Geary jeta encore un regard à Carabali pendant que le colonel de l’infanterie prêtait l’oreille à des propos inaudibles pour l’assistance puis hochait une dernière fois la tête. Geary adressa à Kila un sombre sourire. « Nous devrions peut-être commencer par interroger l’officier de la sécurité de votre vaisseau, ne croyez-vous pas, capitaine Kila ? Ainsi que celui des communications et votre second.

— Bien sûr ! Si vous me laissez procéder à mes investigations, je veillerai à ce qu’ils ne soient pas avertis de l’existence de cette preuve avant d’avoir eu le temps de…

— L’enquête est déjà en cours, la coupa Geary. Pourriez-vous mettre l’assemblée au courant, colonel Carabali ? »

Carabali évitait de regarder Kila. « Sur les ordres du capitaine Geary, mes fantassins affectés à l’Inspiré ont attendu le début de cette conférence pour placer sous garde préventive le second et les officiers de la sécurité et des communications de ce vaisseau », expliqua-t-elle d’une voix neutre, en affichant un masque tout professionnel.

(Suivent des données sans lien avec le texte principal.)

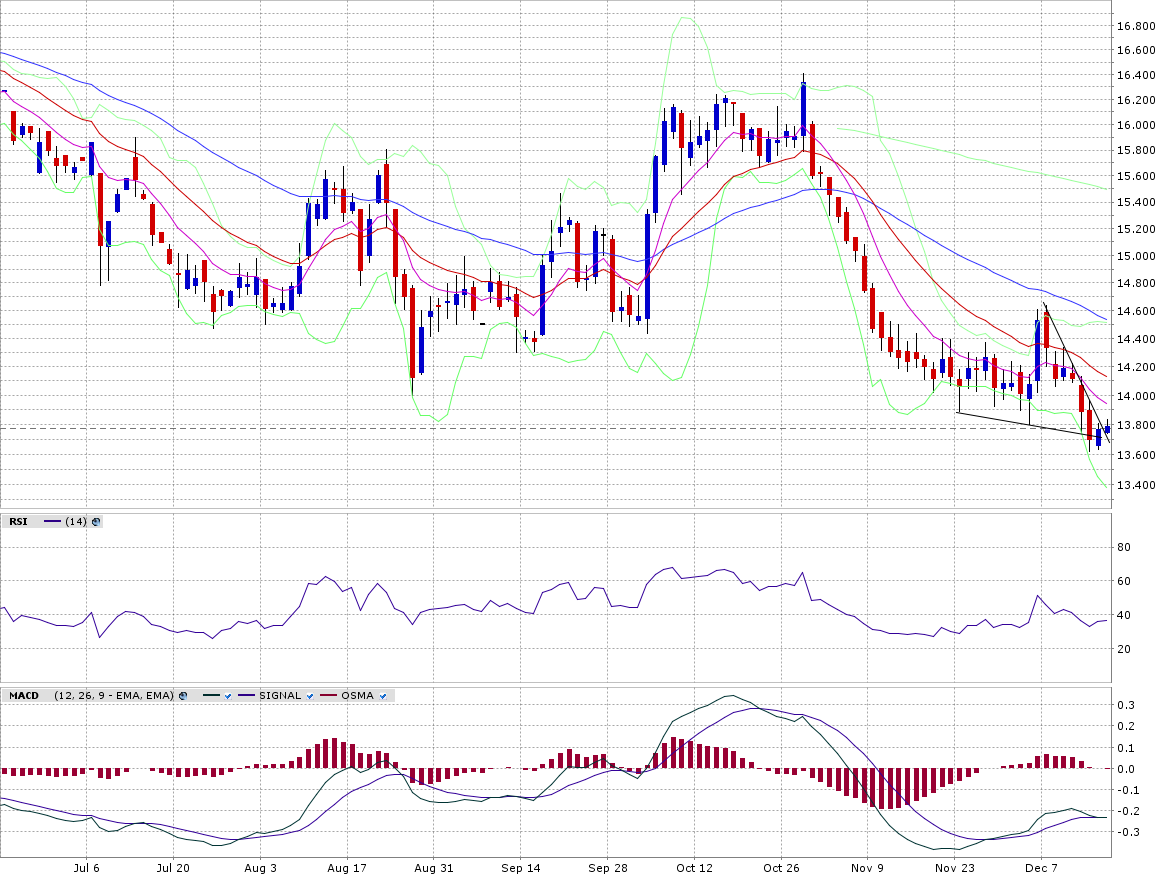
Task: Uncheck the MACD main line checkbox
Action: pos(228,695)
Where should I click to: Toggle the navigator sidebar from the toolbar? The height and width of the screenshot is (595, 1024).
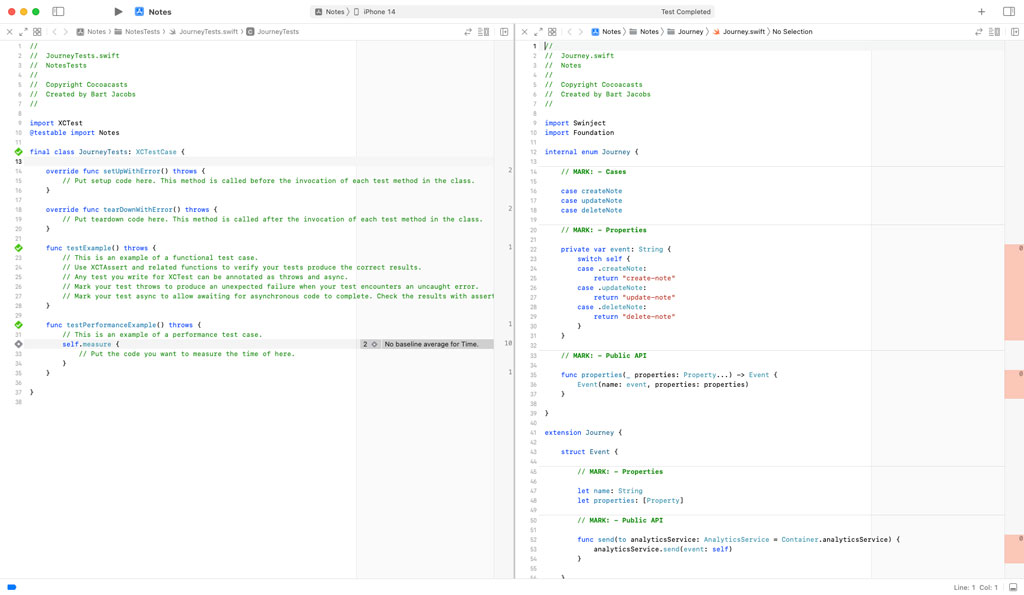(57, 11)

Les images des commandants dévisageaient tantôt Carabali, tantôt Geary ou Kila. Geary espérait qu’il n’avait pas trop l’air de triompher. Quant au visage de Kila, s’il ne révélait strictement rien, il affichait à présent une rigidité bien peu naturelle.

« Ces officiers aux arrêts ont été placés dans une cellule de haute sécurité à isolement maximal, et on les a fouillés pour vérifier qu’ils ne portaient rien de dangereux pour eux ni pour l’Inspiré. Ces cellules sont dotées d’un ancien système d’isolation totale, connu sous le nom de “cage de Faraday”, qui bloque toutes les radiations émises de l’intérieur comme de l’extérieur. Nous maintenons les communications avec eux par le biais de messages matériels filtrés par une succession de verrous protégés. » Carabali s’interrompit un instant puis regarda Kila droit dans les yeux. « Il y a trois minutes environ, les contrôles effectués sur l’officier de la sécurité des systèmes et celui des communications ont révélé la présence de NDNI. Voilà une minute, les senseurs placés à l’extérieur des cellules ont détecté et effacé une série de signaux utilisés dans les transmissions codées à haute sécurité. Ces signaux ont été émis de l’intérieur de l’Inspiré. »

Le capitaine Tulev rompit le bref silence qui s’ensuivit. « Des NDNI, dites-vous ?

— Des nanodisrupteurs neuronaux injectés, expliqua Carabali. Communément surnommés “friture de cervelle” en raison des effets qu’ils exercent sur le système nerveux une fois activés. On peut les injecter à un individu à son insu, pourvu qu’il soit distrait. Les signaux interceptés semblaient précisément destinés à déclencher ces fritures de cervelle. » Cette fois, le silence s’éternisa. « Quelqu’un aurait-il tenté de tuer ces trois officiers ? s’enquit finalement Badaya sur le ton de l’incrédulité.

— Ceux de la sécurité et des communications, indubitablement. Nous examinons toujours le second pour vérifier si ces NDNI sont présents dans son organisme. » Carabali ne quittait pas Kila des yeux. « Comme je viens de le dire, ces signaux étaient émis depuis l’Inspiré. »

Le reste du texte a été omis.